Animal Bioscience
- Discipline: Animal science
- Language: English
- Edited by: Jong Kyu Ha, Cheol-Heui Yun

Publication details
- Former name: Asian-Australasian Journal of Animal Sciences
- History: 1988-present
- Publisher: Australasian Association of Animal Production Societies
- Frequency: Monthly
- Impact factor: 2.2 (2022)

Standard abbreviations
- ISO 4: Anim. Biosci.

Indexing
- CODEN: ABNIAU
- ISSN: 2765-0189 (print) 2765-0235 (web)
- OCLC no.: 1252222650

Links
- Journal homepage; Online access; Online archive;

= Animal Bioscience =

Animal Bioscience is a monthly peer-reviewed open access scientific journal covering research in animal science. It was established in 1988 as the Asian-Australasian Journal of Animal Sciences, obtaining its current name in 2021. It is published by the Asian-Australasian Association of Animal Production Societies and the editors-in-chief are Jong Kyu Ha and Cheol-Heui Yun (Seoul National University).

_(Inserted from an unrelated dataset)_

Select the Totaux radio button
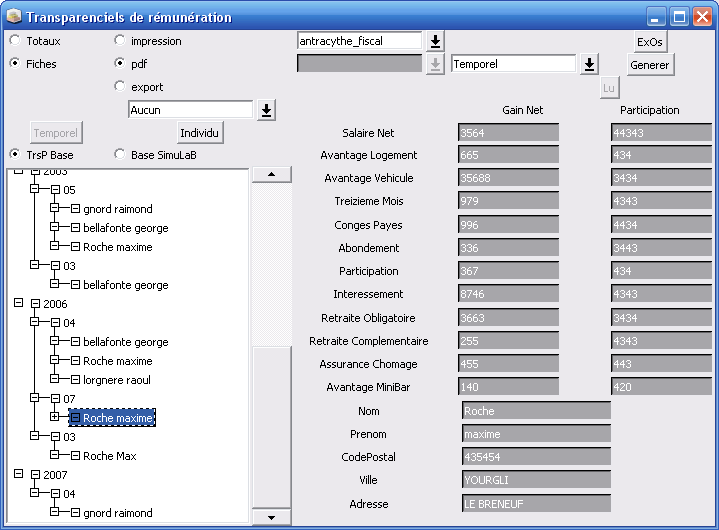The width and height of the screenshot is (719, 530). pos(15,41)
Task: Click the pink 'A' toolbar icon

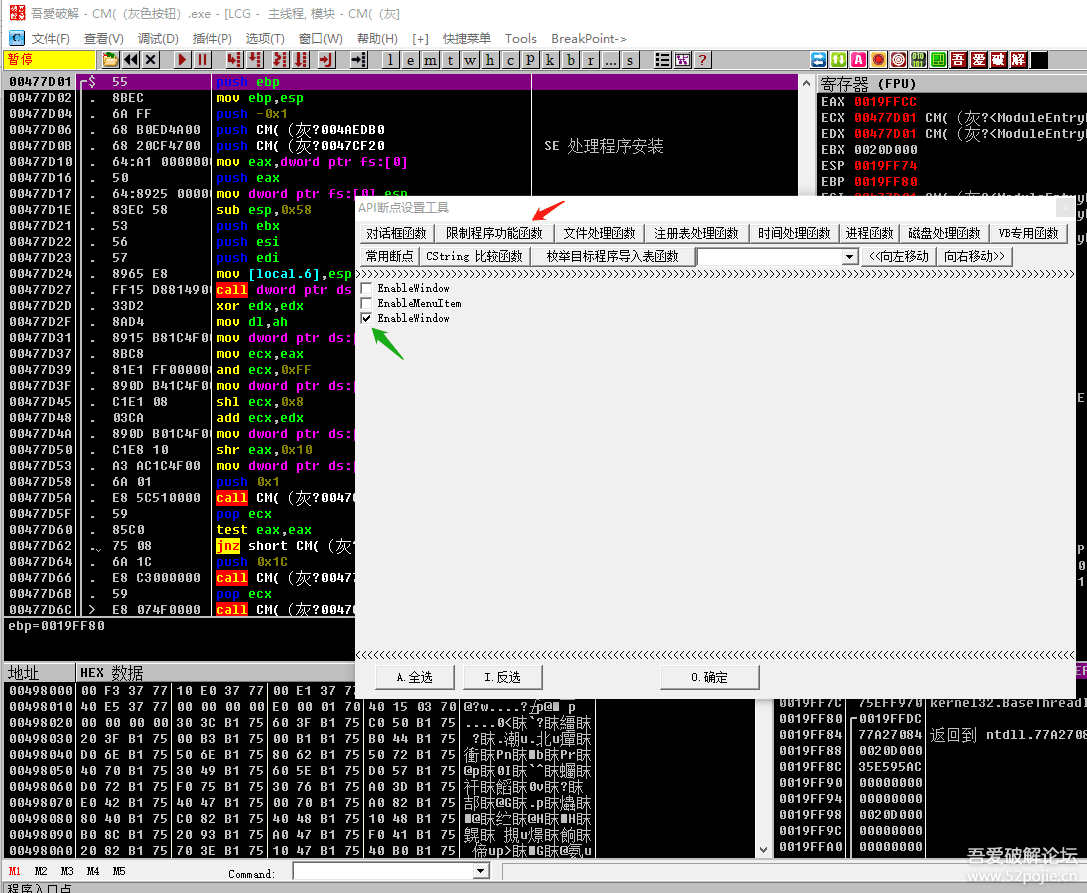Action: [x=858, y=60]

== Abstracting and indexing ==
The journal is indexed and abstracted in:
- AGRICOLA
- Biological Abstracts
- BIOSIS Previews
- CAB Abstracts
- Chemical Abstracts Service
- Current Contents/Agricultural, Biological & Environmental Sciences
- Korea Citation Index
- Science Citation Index Expanded
- Scopus (1996-2020)
According to the Journal Citation Reports, the journal has a 2022 impact factor of 2.2.